Komunitas Padhang Makhsyar #349: Kabinet Kerja Vs Kabinet Jatah

0
160
Foto diambil dari Ngopibareng.id

KLIKMU.CO

Oleh: Kyai Nurbani Yusuf*

Said Al Jumhi usai ditunjuk khalifah Umar Ibnul Khatthab sebagai gubernur berkata: Agar semua bekerja menurut kemampuan dan mendapatkan sesuai kebutuhan—

*^^*
Kabinet prerogratif. Berikanlah keleluasaan. Presiden dipilih langsung rakyat, bukan partai politik atau semisalnya–yang menagih banyak usai perhelatan berlangsung.
Kita butuh profesional yang bekerja keras–mandiri–ulet dan inovatif. Pernah disebut dengan nama zaken kabinet. Terdiri dari para profesional dan orang-orang ahli yang bisa bekerja–bukan pekerja politik paruh waktu dengan upah penuh. Setidaknya dalam urusan kabinet–Presiden Soeharto dengan kelebihan dan kekurangannya telah pernah melakukannya.

Pilpres telah usai. Pekerjaan politik telah tunai. Saatnya bekerja. Para politisi biarlah duduk di gedung parlemen. Berstrategi dan bersiasat membuat kebijakan dan membangun harapan agar bisa dipilih kembali tahun depan.

Tapi kabinet adalah soal lain. Kabinet adalah pembantu Presiden. Loyal dan bekerja untuk Presiden–bukan bekerja untuk kepentingan partai atau kepentingan ideologi tertentu.

*^^*
Semua orang bekerja sesuai kemampuan dan mendapatkan sesuai kebutuhan. Ini tak mudah–sebab tak gampang menakar kebutuhan dan kecukupan dalam waktu bersamaan–tapi penting untuk diwujudkan–jika ingin ada keadilan dan kemerataan sosial.

Kabinet bertugas membantu Presiden membuat atmosphere yang kondusif agar tak bekerja sendirian.

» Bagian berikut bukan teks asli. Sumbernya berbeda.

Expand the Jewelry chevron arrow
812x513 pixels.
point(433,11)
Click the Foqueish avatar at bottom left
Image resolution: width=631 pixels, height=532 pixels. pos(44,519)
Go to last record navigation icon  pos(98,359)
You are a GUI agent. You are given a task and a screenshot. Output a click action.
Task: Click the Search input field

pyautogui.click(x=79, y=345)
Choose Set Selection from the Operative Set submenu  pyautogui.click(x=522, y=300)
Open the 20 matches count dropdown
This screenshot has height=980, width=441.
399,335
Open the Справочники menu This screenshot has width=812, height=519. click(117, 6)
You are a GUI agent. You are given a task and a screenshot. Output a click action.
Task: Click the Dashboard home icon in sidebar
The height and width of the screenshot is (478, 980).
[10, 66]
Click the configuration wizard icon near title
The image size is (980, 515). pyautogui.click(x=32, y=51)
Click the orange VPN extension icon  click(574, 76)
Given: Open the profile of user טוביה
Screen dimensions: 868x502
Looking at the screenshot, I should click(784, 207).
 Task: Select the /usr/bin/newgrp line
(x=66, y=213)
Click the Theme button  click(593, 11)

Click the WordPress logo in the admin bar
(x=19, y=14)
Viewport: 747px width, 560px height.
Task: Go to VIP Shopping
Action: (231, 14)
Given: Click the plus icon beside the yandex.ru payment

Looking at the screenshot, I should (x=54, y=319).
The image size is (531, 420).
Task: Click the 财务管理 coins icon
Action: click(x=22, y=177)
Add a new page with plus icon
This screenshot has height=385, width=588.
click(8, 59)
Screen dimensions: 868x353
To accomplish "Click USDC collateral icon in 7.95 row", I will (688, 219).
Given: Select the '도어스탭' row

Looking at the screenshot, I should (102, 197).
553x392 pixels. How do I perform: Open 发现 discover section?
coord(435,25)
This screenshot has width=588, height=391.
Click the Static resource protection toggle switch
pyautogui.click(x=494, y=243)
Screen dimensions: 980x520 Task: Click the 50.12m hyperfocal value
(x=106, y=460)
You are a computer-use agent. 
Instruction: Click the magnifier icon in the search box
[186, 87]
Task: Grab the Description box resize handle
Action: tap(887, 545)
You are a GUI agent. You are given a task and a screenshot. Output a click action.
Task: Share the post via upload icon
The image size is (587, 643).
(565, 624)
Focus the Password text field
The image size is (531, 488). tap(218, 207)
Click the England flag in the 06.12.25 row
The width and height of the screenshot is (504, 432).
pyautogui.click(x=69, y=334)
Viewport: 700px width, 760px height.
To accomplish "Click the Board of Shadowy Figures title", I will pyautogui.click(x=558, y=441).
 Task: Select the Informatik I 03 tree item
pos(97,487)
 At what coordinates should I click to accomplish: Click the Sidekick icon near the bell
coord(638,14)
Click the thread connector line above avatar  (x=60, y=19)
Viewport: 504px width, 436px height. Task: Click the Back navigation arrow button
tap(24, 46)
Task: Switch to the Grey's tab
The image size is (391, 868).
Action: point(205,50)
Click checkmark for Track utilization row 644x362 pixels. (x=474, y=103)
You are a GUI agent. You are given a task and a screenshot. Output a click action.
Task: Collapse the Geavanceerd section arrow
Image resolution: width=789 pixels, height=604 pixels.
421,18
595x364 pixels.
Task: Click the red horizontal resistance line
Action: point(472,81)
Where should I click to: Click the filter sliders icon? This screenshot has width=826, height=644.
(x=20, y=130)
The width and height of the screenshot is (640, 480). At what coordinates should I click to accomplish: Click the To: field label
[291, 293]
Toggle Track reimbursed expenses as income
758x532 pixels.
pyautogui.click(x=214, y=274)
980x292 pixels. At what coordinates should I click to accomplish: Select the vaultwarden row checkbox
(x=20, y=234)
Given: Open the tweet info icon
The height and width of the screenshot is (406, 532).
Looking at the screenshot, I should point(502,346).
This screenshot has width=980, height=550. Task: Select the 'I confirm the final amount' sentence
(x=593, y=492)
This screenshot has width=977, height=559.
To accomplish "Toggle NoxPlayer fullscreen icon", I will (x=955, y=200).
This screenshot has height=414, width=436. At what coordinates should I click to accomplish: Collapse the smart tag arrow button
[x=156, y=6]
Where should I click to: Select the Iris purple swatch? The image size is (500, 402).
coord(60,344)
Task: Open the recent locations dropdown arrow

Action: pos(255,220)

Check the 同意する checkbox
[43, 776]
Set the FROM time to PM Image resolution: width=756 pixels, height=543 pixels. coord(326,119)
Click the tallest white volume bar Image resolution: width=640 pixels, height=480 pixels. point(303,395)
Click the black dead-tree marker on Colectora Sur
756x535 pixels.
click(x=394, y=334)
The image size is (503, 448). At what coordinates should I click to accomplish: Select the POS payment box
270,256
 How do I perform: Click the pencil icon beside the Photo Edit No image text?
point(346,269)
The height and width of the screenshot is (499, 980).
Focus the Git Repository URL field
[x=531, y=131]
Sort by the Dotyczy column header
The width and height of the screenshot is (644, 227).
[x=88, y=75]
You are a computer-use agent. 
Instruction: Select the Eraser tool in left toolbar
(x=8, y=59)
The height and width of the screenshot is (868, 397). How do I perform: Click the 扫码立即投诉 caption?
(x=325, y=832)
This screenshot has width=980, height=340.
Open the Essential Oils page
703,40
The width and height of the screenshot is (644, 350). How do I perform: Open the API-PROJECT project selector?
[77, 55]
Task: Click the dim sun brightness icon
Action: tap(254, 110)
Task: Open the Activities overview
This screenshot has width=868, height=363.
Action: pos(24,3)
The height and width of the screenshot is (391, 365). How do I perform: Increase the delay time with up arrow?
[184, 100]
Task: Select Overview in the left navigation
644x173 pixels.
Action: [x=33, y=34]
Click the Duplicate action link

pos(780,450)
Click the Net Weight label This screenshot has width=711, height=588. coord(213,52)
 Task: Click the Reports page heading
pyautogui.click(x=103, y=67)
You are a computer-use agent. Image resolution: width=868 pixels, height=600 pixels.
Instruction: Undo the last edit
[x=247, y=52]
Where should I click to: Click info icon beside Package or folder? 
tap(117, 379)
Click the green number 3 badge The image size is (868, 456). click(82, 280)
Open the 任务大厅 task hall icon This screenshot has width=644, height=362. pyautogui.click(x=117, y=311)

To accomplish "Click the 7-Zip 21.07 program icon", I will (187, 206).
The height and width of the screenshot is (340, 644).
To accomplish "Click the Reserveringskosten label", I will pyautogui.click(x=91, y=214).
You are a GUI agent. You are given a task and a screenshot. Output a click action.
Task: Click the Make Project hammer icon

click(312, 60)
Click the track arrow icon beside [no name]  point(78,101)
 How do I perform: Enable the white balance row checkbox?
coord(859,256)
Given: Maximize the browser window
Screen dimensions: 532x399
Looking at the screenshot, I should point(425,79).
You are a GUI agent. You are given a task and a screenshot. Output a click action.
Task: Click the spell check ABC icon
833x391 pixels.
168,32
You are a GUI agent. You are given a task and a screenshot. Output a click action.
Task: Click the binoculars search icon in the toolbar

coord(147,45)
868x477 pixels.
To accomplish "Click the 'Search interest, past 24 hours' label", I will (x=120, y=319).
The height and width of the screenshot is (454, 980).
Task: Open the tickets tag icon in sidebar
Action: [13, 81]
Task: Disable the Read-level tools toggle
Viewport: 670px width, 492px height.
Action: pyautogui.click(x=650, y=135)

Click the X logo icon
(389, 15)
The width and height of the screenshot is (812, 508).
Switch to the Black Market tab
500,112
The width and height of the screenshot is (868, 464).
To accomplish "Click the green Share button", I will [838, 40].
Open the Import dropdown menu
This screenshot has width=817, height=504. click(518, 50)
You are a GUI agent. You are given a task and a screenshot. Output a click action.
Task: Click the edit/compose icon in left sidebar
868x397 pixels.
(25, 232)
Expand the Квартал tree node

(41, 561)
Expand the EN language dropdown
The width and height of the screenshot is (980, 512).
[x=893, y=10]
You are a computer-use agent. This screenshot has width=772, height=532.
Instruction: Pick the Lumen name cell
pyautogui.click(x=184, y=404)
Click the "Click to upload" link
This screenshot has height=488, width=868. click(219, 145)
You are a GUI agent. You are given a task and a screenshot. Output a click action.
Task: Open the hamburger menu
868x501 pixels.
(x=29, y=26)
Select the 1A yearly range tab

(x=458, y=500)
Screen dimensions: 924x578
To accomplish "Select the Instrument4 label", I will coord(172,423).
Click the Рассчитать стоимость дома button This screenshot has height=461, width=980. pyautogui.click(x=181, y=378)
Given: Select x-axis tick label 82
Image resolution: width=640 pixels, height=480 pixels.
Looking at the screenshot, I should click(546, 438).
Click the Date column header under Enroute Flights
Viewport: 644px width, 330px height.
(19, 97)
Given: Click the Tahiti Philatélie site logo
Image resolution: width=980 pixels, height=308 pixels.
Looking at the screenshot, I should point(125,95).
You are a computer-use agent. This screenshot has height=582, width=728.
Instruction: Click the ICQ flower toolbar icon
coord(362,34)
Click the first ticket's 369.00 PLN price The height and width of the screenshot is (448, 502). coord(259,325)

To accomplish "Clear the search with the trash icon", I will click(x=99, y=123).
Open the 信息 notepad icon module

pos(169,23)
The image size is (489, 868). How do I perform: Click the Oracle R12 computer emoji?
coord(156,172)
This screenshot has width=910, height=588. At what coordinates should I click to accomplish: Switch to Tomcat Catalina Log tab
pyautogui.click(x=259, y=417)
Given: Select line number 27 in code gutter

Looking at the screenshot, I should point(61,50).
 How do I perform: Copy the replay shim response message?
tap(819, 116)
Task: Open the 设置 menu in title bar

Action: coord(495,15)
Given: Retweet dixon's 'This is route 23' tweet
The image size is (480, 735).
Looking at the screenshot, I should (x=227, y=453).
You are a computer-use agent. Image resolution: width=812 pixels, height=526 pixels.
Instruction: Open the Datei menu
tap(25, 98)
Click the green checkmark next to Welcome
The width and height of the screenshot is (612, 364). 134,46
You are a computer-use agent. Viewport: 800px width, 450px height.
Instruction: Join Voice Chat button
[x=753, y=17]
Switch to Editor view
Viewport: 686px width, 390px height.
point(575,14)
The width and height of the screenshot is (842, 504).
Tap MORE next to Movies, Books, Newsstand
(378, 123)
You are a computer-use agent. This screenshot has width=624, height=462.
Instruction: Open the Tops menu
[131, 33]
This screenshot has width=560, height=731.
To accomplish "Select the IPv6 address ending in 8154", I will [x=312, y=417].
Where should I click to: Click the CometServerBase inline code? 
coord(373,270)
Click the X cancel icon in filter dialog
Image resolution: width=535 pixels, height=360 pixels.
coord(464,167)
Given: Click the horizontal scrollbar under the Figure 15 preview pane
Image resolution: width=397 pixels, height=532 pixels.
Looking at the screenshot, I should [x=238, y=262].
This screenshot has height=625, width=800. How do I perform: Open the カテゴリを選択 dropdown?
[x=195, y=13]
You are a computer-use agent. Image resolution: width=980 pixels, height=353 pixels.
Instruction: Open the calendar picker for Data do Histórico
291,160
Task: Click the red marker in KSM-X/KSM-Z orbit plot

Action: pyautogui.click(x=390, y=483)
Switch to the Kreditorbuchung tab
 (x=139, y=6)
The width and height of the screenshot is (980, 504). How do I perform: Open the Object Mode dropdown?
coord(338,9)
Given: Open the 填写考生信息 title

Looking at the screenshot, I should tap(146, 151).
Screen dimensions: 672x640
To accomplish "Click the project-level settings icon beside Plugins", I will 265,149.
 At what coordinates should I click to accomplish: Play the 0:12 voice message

Presiden dipilih langsung rakyat maka sudah seharusnya Presiden diberi keleluasaan memilih siapa yang pas membantunya bekerja. Jadi sudah bukan jamannya lagi partai meminta jatah kabinet atas nama dukungan sebagai partai pengusung. Jika koalisi hanya dipadankan dengan bagi-bagi kabinet dan jatah kursi, maka sungguh demokrasi telah mati. Kehilangan nuansa dan cakrawala pandang jauh kedepan.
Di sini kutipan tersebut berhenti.